SET PROBLEM:
Reproduce the Conrado Estrella III biography word for word, everything from "Conrado Masonsong Estrella" down to "and political science.".

DOCUMENT PASSAGE:
Conrado Masonsong Estrella III (born September 12, 1960) is a Filipino politician serving as the Secretary of Agrarian Reform since June 30, 2022. He was previously one of the deputy speakers of the 18th Congress under the leadership of Speaker Alan Peter Cayetano and Lord Allan Velasco.

Early life 
Estrella was born on September 12, 1960 in Manila to former Congressman Robert B. Estrella Sr. and Ma. Teresita Masonsong-Estrella. He is the grandson of Conrado Estrella Sr., a former governor of Pangasinan and Secretary/Minister of Agrarian Reform during the Marcos Sr. administration.

Education 
He graduated from De La Salle University with a degree in history and political science.

Political career 
His early political career began in the Kabataang Barangay (KB) where he became the president of the provincial KB federation of Pangasinan, chairman of the regional KB federation of Ilocos Region, and member of the KB National Council. From 1980 to 1985, he was a member of the Pangasinan Provincial Board.

SUPPLIED INFORMATION:
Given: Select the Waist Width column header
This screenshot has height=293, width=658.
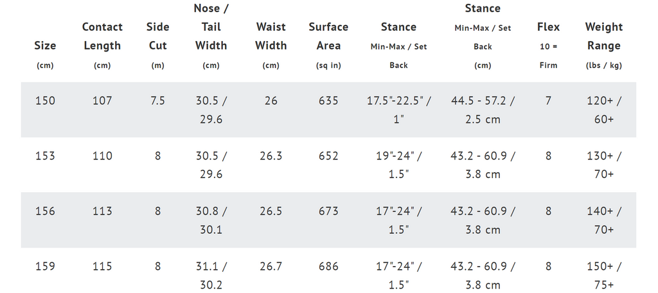Looking at the screenshot, I should pyautogui.click(x=271, y=45).
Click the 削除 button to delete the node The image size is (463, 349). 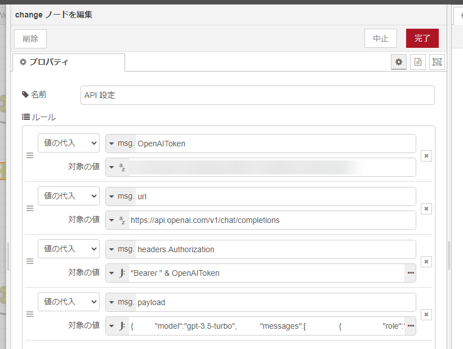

FINISHED EXERCISE:
Conrado Masonsong Estrella III (born September 12, 1960) is a Filipino politician serving as the Secretary of Agrarian Reform since June 30, 2022. He was previously one of the deputy speakers of the 18th Congress under the leadership of Speaker Alan Peter Cayetano and Lord Allan Velasco.

Early life 
Estrella was born on September 12, 1960 in Manila to former Congressman Robert B. Estrella Sr. and Ma. Teresita Masonsong-Estrella. He is the grandson of Conrado Estrella Sr., a former governor of Pangasinan and Secretary/Minister of Agrarian Reform during the Marcos Sr. administration.

Education 
He graduated from De La Salle University with a degree in history and political science.